CTRP Cover Memo

Date: October 16, 2009

TO: Office of Management and Budget (OMB)

Through: Seleda Perryman, DHHS Report Clearance Officer

Marilyn Tuttleman, NIH Project Clearance Officer, OPERA

Vivian Horovitch-Kelley, NCI OMB Project Clearance Liaison, OMAA

FROM: John Speakman

National Cancer Institute

SUBJECT: Revision of “Clinical Trials Reporting Program (CTRP) Database”

OMB #: 0925-0600, Expiry Date: 1/31/2010

This is a request for OMB to approve the revision of “Clinical Trials Reporting Program (CTRP) Database (OMB #: 0925-0600, Expiry Date: 1/31/2010)” for 3 years. The supporting statements and various attachments accompany this memorandum.

The National Cancer Institute (NCI) is developing an electronic resource to serve as a single, definitive source of information about all NCI-supported clinical research, thereby enabling the NCI to execute its mission to reduce the burden of cancer and to ensure an optimal return on the nation’s investment in cancer clinical research. Deployment and extension of the CTRP Database is an infrastructure development project that will be enabled by public funds expended pursuant to the American Recovery and Reinvestment Act of 2009, P.L. 111-5 (“Recovery Act”). In addition, deployment of this resource will allow the NCI to consolidate reporting, aggregate information and reduce redundant submissions. Information will be submitted by clinical research administrators as designees of clinical investigators who conduct NCI-supported clinical research.

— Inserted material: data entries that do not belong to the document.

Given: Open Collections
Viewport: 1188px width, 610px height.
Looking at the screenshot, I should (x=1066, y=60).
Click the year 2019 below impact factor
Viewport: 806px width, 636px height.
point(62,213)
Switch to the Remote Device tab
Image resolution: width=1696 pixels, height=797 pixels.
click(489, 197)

Clinical research administrators, as designees of the clinical investigators, will electronically access the CTRP website to complete the initial trial registration. After the clinical trial has been registered, four amendments and four study subject accrual updates occur per trial annually. The previous submission took into account the initial registration and amendment activities. This current submission will include the registration and amendment activities, as well as accrual of study subject information. It is anticipated that a total of 49,500 (16,500 annually) respondents will participate in CTRP’s clinical trial database and this amounts to a total of 115,500 (38,500 annual) burden hours over a 3 year clearance period.

Information demonstrating that the NCI has taken all practicable steps to consult with interested agencies and members of the public in order to minimize the burden of the collection of information is included in the attached Supporting Statement A.